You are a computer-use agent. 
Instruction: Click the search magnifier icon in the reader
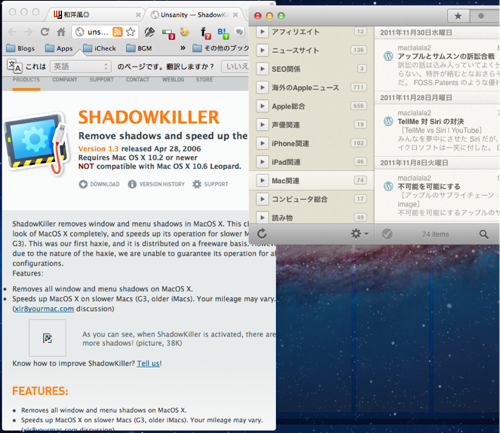(484, 234)
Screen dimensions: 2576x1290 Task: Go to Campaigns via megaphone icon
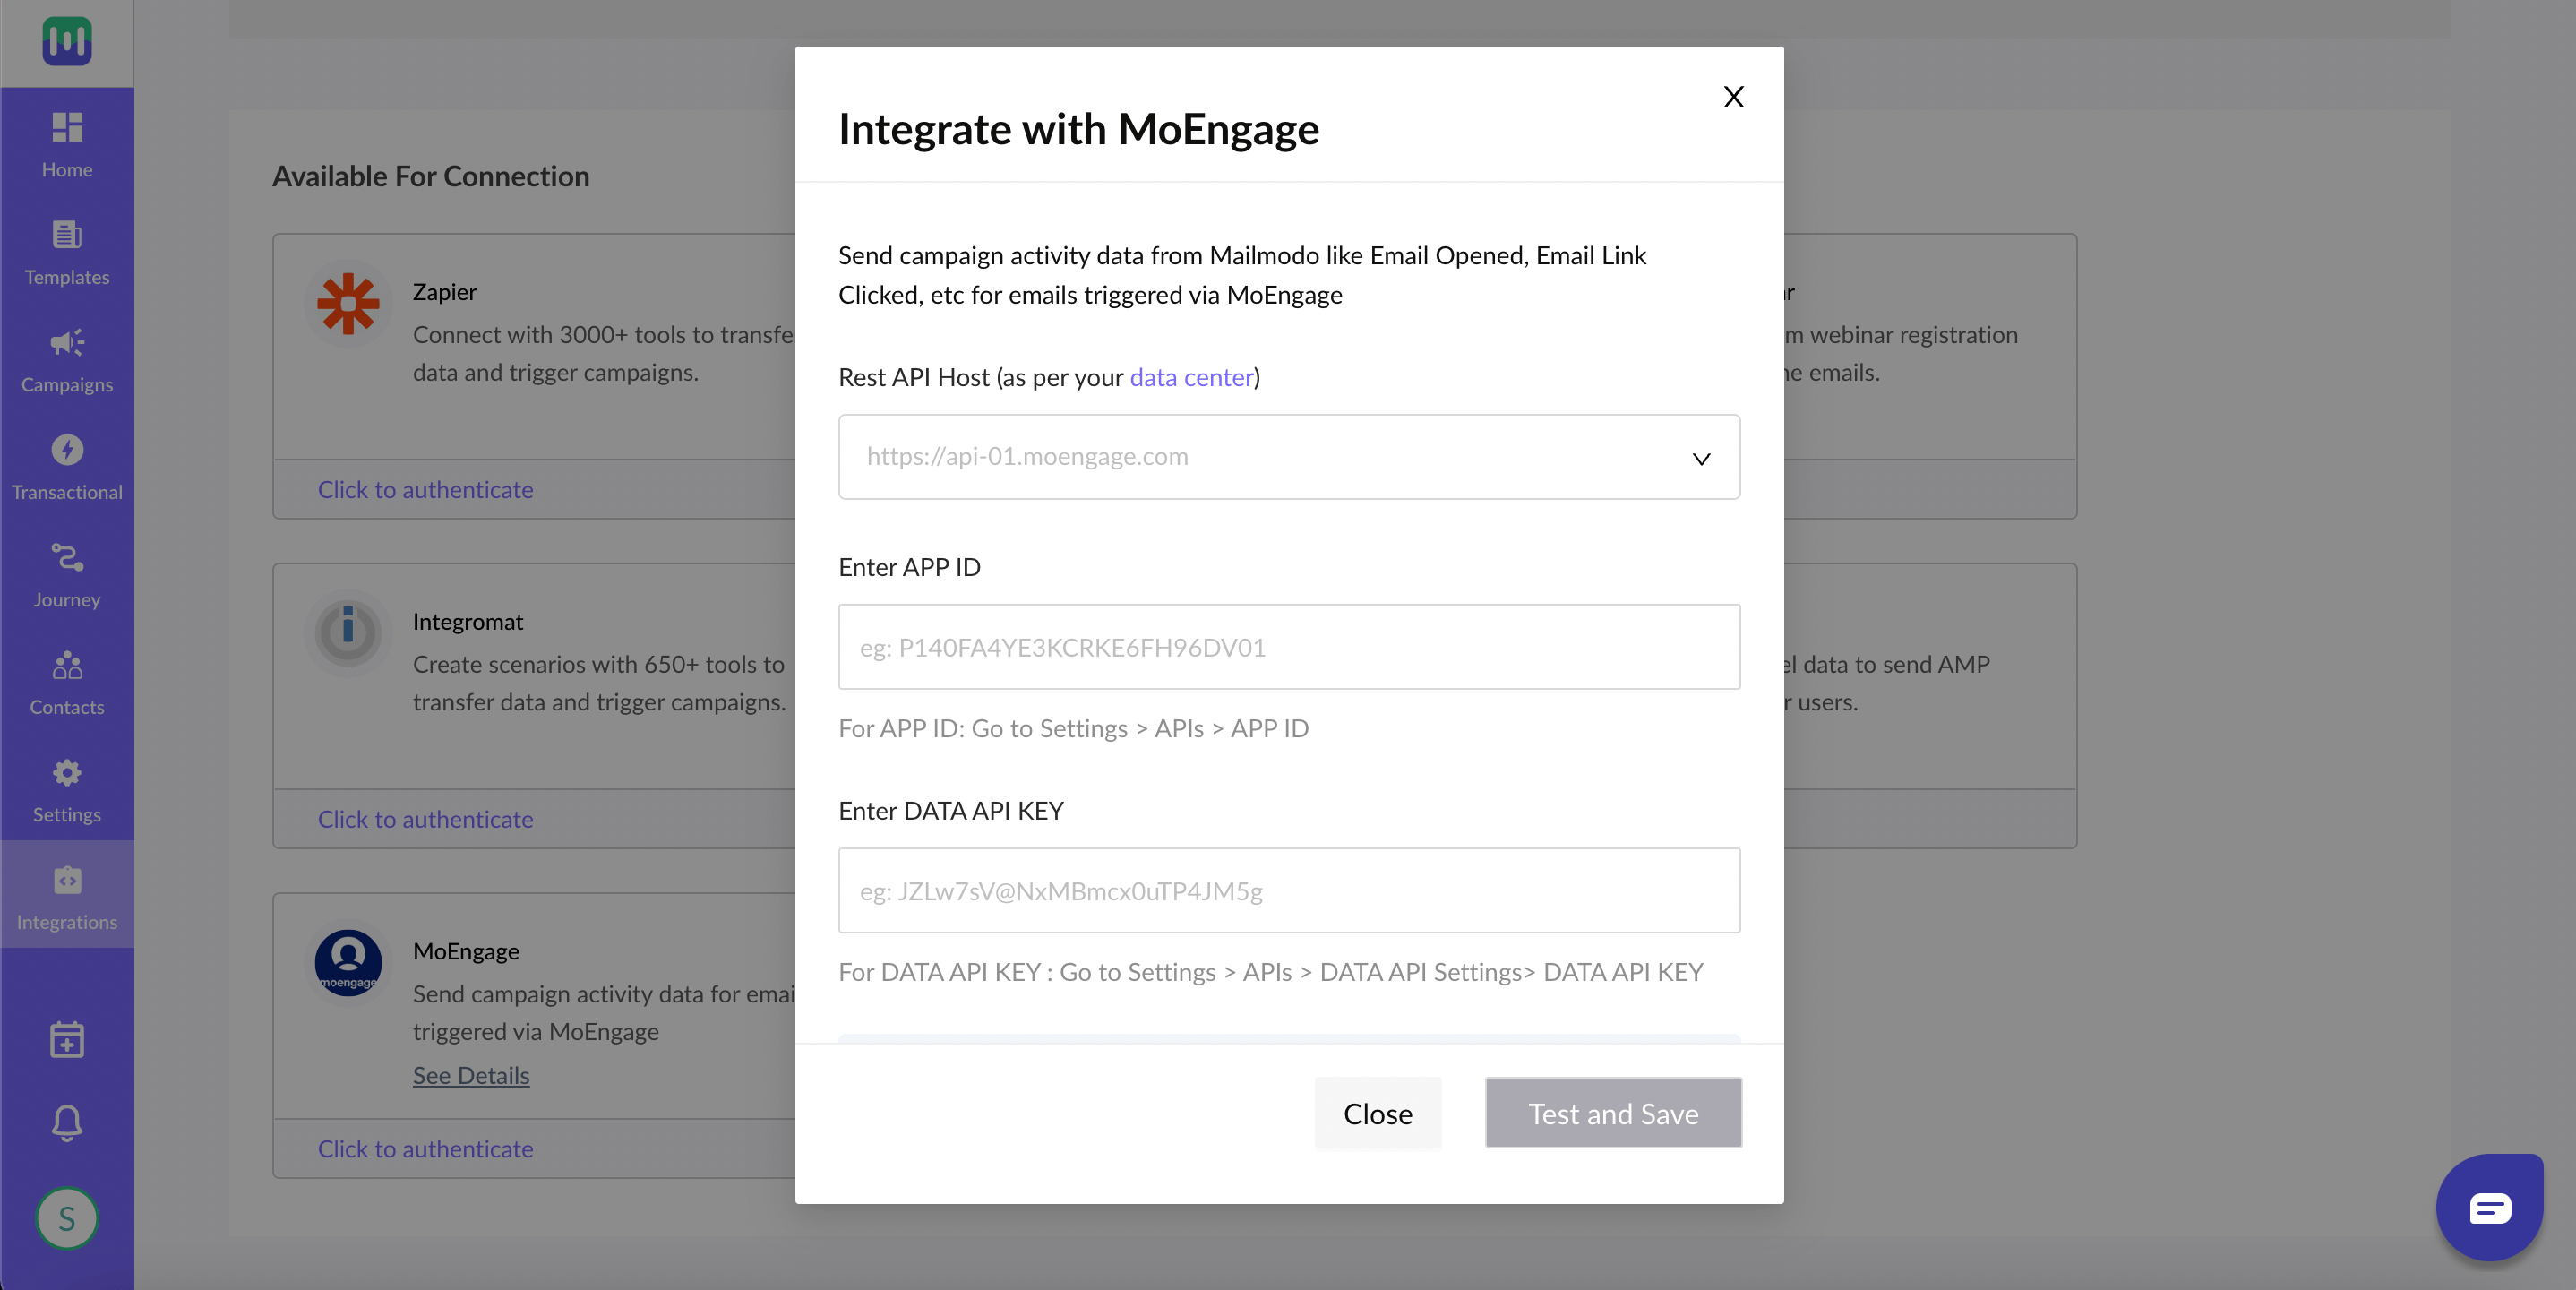[67, 343]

EXERCISE GOAL:
A word-for-word copy of the records is needed, one that contains no pictures.

ANSWER SECTION:
You are a computer-use agent. 
Instruction: Click the search magnifier icon in the reader
(484, 234)
Screen dimensions: 2576x1290 Task: Go to Campaigns via megaphone icon
[67, 343]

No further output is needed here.